おっさんの動きも訓練を始めた時より良くなってるし、昨夜の酒は完全に抜けた感じだろう。
さらに彼は槍は門外漢だと断りつつも、基本的な構え方と突き方をいくつか教えてくれた。これは明日から反復練習だ。
「……うぅっ。冷えてきたな。今日はここまでにするか」
「ありがとうございました」
荷をまとめて帰る準備をする。陽の落ちる速さそのものに変わりはないはずだが、何故か今の時期はゆっくりしているとあっという間に暗くなってしまう。
……今日は魔力もかなり消耗したし、朝から色々あって疲れたな。特にクロとの訓練は途中から趣旨が変わってしまって調子に乗りすぎた。しかし久々に魔力を酷使したおかげで、現在の魔力量をある程度把握することができたのはよかった。
「……おい、クロ。起きろ。俺の外套はそのまま着てていいから、敷いてるお前の円套貸してくれよ」
「……んー? んん。……ん」
寝足りないのかぐしぐしと目をこすりながらマントの上から退く。めっちゃ爆睡してたな。それは魔物の毛皮だからフードも被れば暖かさはマントとは比べ物にならないだろう。
こいつにも少し無理をさせたかもしれんな。今日は明るいうちに宿を探して早めに休もう。
「…………なん、だこりゃ」
「おっちゃんその二本の拵え一式、大急ぎで頼むわ。こいつらそれがないと探索に出れねえんだ。そっちのは俺のだから急がない。いつでも手の空いた時でいいから預けとくよ」
「ひ、昼に……持って行ったのが……全部、か? ……陽も沈まんうちに……しかもこの仕上がり……」
北門から市壁を抜けて町へ戻り、サイモンさんの武具屋に寄る。約束通り修繕の終わった剣とナイフに鞘を作ってもらうためだ。
剣はエリックさんのも含めて三本とも綺麗に魔力で磨き上げてやったので、見た目には新品同様の輝きを放っている。ここで昼に買った時とは完全に別物だ。こういう作業は嫌いじゃないから凝りすぎたかもしれん。

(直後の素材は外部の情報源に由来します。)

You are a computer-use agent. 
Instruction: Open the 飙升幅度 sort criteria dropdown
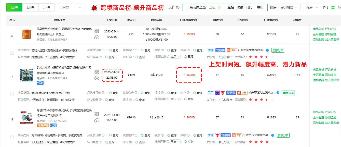(289, 7)
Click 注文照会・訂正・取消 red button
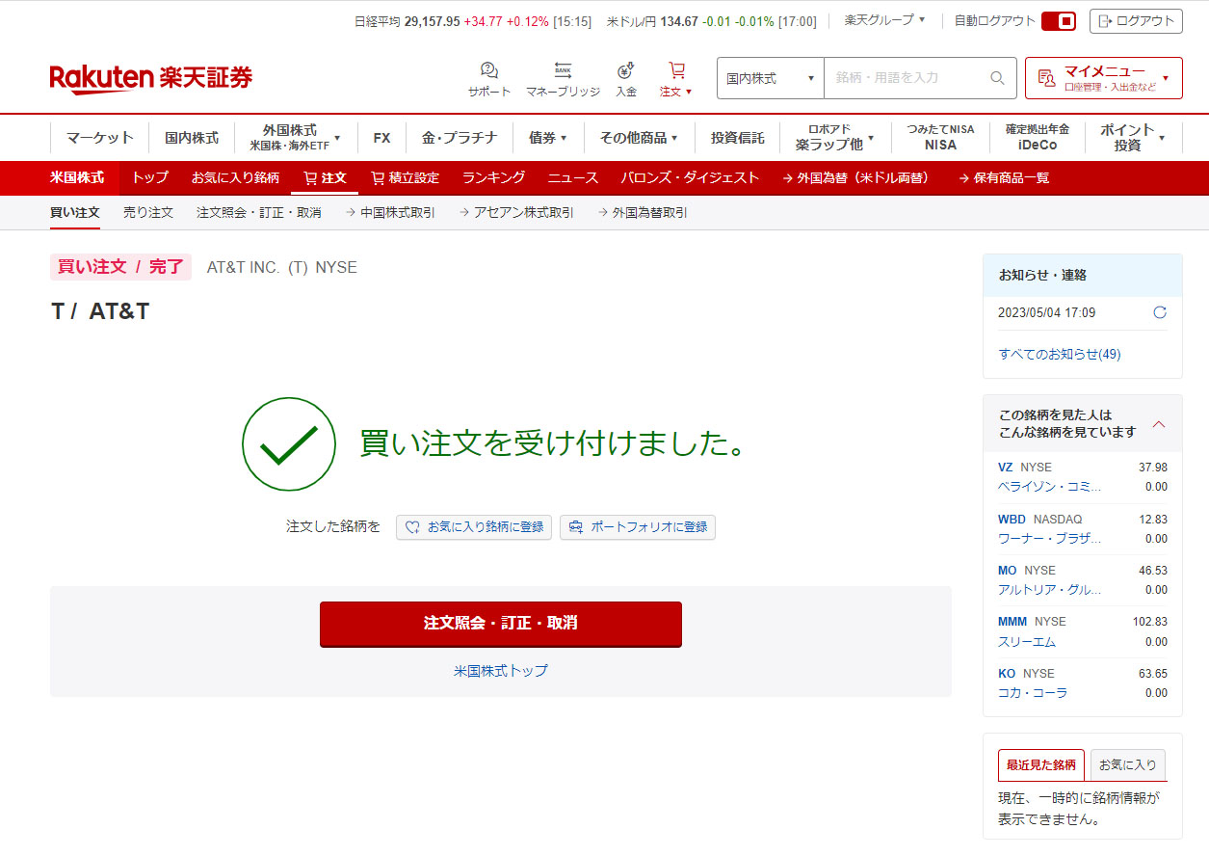The image size is (1209, 856). (500, 624)
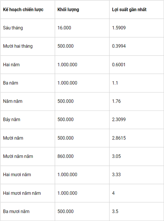
Task: Click the 'Khối lượng' column header
Action: [x=68, y=9]
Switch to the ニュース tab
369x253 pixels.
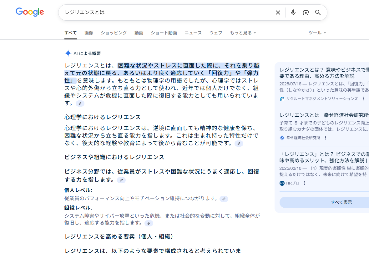193,33
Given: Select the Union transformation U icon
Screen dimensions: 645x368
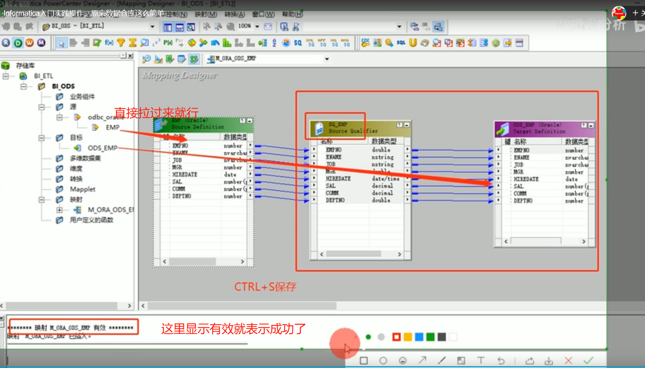Looking at the screenshot, I should (413, 43).
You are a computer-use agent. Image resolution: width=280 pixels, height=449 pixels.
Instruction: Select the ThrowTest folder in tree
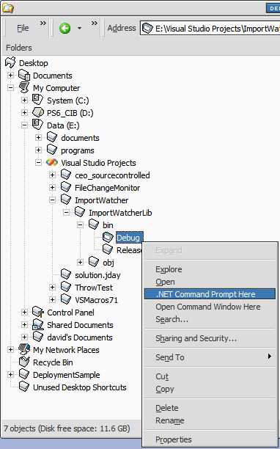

「鞘と柄をお願いして……あと油か。三本それぞれいくらぐらいの仕事になりますかね?」
「……」
「へへ、俺のはちょっと奮発してこうだ、大銅貨七枚! カッコいいのを頼むぜ? おっちゃん。先払いしとくからさ」
「……」
「じゃあ僕らのは大きさも違うので、銀貨で二枚なら無理を聞いてもらえますか? こっちは頑丈なら飾りとかいらないんで大急ぎでお願いします」
「…………おいエリック。お前のやつは……俺に売らねえか? ツケはこれで全部チャラにしてやる」
「ええ!? いや、それは坊主にもらったものだから……借金のカタに売るような真似は……ちょっと」
エリックさんが俺とサイモンさんの顔を交互に見ながら口ごもる。売れば助かるんだろうな。あげたんだからもうそれはエリックさんの物でいいんだけど。

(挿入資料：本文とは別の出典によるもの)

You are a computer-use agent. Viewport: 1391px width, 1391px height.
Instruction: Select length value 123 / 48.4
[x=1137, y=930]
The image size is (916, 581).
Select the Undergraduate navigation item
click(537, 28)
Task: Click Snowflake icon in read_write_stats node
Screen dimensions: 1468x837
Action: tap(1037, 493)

「単なる練習用なんで別にいっすよ。あ、なんならもう一本ちゃんとエリックさん好みに仕上げますから、また折れてるやつでいいの選ばせてもらいましょうよ」
「……!!」
「いいのか!!? 本当に!? 悪いな坊主! サイモンさんそれでどうだ?」
「……エリック。一本と言わずに箱の中の剣、全部持っていってもいいぞ?」
サイモンさんの提案に、一瞬エリックさんが雷に打たれたような表情を見せるがすぐに頭を振る。
二人が何を考えたかはよくわかるが、エリックさんなら俺を金儲けに使うような頼みごとはしないだろう。

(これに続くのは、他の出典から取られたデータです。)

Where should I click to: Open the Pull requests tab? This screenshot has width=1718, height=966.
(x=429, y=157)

……いや。別にヒマな時なら悪い稼ぎ方じゃあないのか。覚えておこう。おっさんのツケがいくらか知らんから価値がわからんけど。
もちろんエリックさんは剣は一本だけを選び、サイモンさんの話は断る。店主は残念そうな顔はしたが、俺の頼んだ仕事は今夜寝ずに仕上げてくれるという。
一点だけ、ナイフについてどんな風に身に着けるつもりか聞かれた時は、クロが会話に参加したので少し驚いた。そのホルダーも合わせて明日の昼を過ぎる頃には受け取りが可能らしい。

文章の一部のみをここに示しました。